*** Opening of Dataset records ***

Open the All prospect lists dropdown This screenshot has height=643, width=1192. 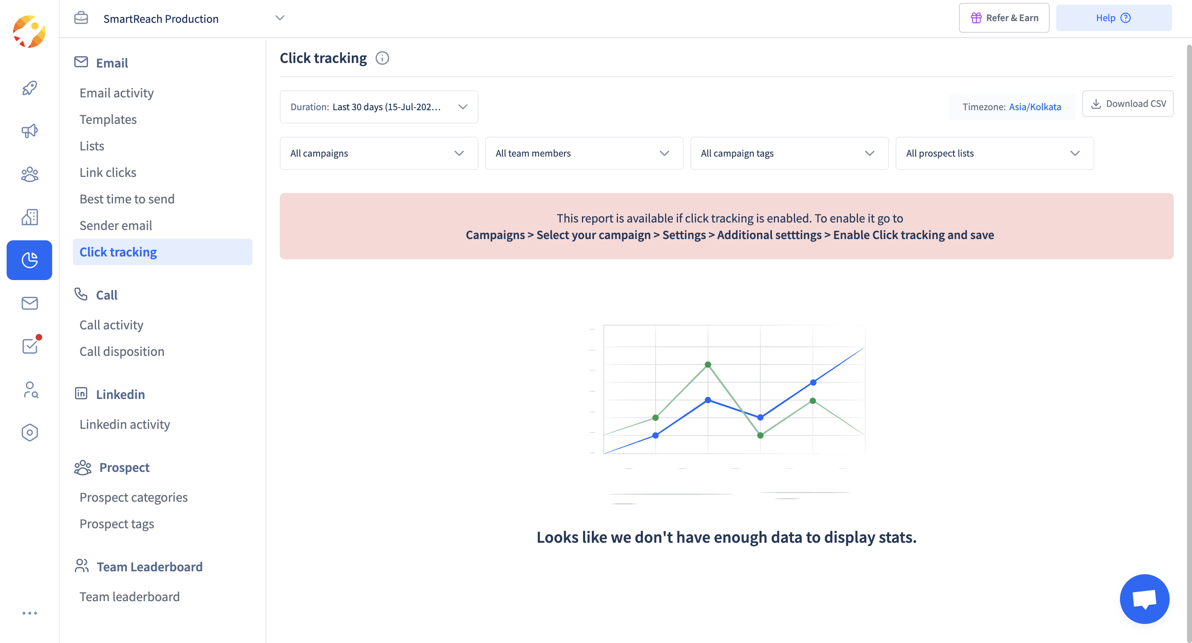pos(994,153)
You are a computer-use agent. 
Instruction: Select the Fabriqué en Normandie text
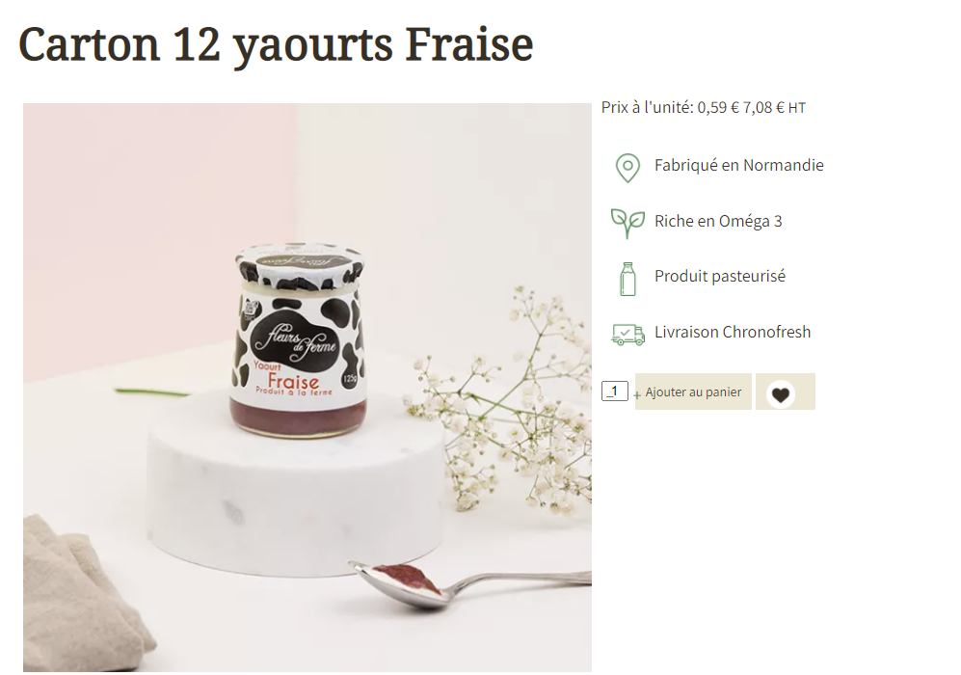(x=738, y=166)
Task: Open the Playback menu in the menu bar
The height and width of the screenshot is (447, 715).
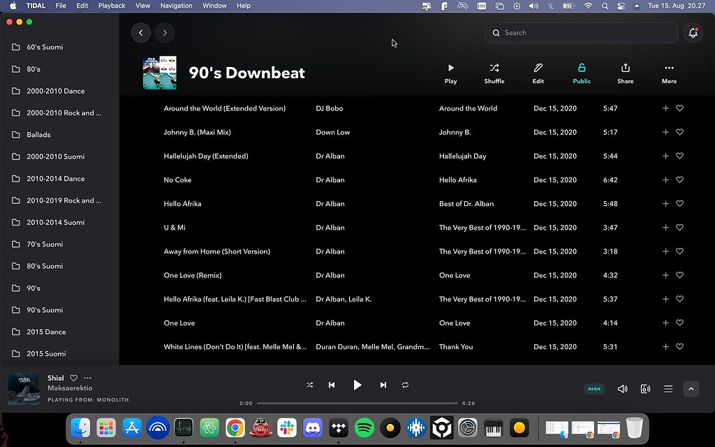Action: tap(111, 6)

*** Close of Dataset records ***

Please output the lines from the line that holds "Task: Open the Playback menu in the menu bar" through the final line of the material above, both included. Each line must match exactly, and pictures must be excluded.

Response box:
Task: Open the Playback menu in the menu bar
The height and width of the screenshot is (447, 715).
Action: tap(111, 6)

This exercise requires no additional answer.